Selain itu, menurut Mahfud, dulu Megawati pernah mengeluh bahwa dirinya mewarisi birokrasi Tong Sampah sehingga sulit memberantas korupsi meski keputusan politiknya sudah tegas. Begitu pun Gus Dur, pada masanya galak terhadap koruptor dan mencoba menangkapi koruptor tapi malah Gus Dur yang jatuh. Pak Habibie pun begitu.
“Jadi problem korupsi dan polarisasi ideologi itu sudah terwariskan dari waktu ke waktu, sehingga membuat pembelahan yang membahayakan.

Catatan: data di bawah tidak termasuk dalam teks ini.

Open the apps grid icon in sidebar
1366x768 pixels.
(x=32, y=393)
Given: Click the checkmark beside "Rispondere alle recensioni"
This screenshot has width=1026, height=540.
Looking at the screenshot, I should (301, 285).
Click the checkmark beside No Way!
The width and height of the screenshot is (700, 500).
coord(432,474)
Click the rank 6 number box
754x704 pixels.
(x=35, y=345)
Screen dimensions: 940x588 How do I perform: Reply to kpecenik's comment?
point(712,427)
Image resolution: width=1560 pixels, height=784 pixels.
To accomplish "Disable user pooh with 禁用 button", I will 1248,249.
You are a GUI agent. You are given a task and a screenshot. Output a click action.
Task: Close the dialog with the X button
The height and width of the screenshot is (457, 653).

Dari mana logikanya kok menuding saya bilang bahwa pemerintah sekarang gagal dan menyerah? Sebaliknya jika melihat hasil survei semua lembaga survei yang kredibel (Litbang Kompas, SMRC, Indikator Politik Indonesia, Charta Politika) melaporkan pada awal tahun ini bahwa tingkat kepuasan publik terhadap Pemerintahan Jokowi justru tinggi,”kata Mahfud.
Mahfud kemudian melanjutkan, Survei Litbang Kompas yang dirilis awal Maret 2022 menyatakan kepuasan publik adalah yang tertinggi selama 7 tahun pemerintahan Jokowi dan mencapai skor lebih dari 73 persen. Sedangkan penegakan hukum saat survei itu sudah 65 persen padahal pada akhir 2019 hanya 49,1 persen.
“Siang ini tadi (28/4/22), saya ikut hadir dalam rilis hasil survei Indikator Politik oleh Burhan Muhtadi. Ternyata kepercayaan publik dan indeks penegakan hukum masih cukup tinggi meski sempat turun sebentar ketika ribut-ribut penundaan pemilu. Penegakan hukum tetap baik malah Kejagung yang tadinya ada di peringkat 8 naik ke peringkat 4 dalam kepercayaan publik. Para pembuat hoax pemakan bangkai tentu bilang itu survei abal-abal dan pesanan. Kemudian meminjam nama saya untuk menghantam Presiden Jokowi. Padahal saya bilang tahun 2024 harus dipilih Presiden baru, karena tahun itu akan ada Pemilu dan Pak Jokowi sudah tidak bisa dipilih lagi. Di bagian mana saya bilang Presiden Jokowi gagal dan lemah?”
Terkait keharusan memilih Presiden yang kuat, menurut Mahfud, itu karena fakta dalam sejarah semua Presiden Indonesia tidak bisa menyelesaikan polarisasi politik identitas dan lemahnya hukum di depan merajalelanya korupsi.
“Kalau di Amerika Latin, kata saya, jika pertentangan di tengah masyarakat meluas dan hukum tidak tegak biasanya militer mengambil alih kekuasaan melalui kudeta dengan alasan menyelamatkan negara. Tak ada sama sekali saya bilang TNI akan kudeta. Tapi pembuat hoax menulis: ‘Mahfud bilang Prsiden lemah dan gagal, TNI akan kudeta’. Di bagian mana saya bilang begitu? Di Indonesia itu takkan pernah terjadi. Pemerintah sekarang ini justru kuat dan tidak gagal,”pungkas Mahfud.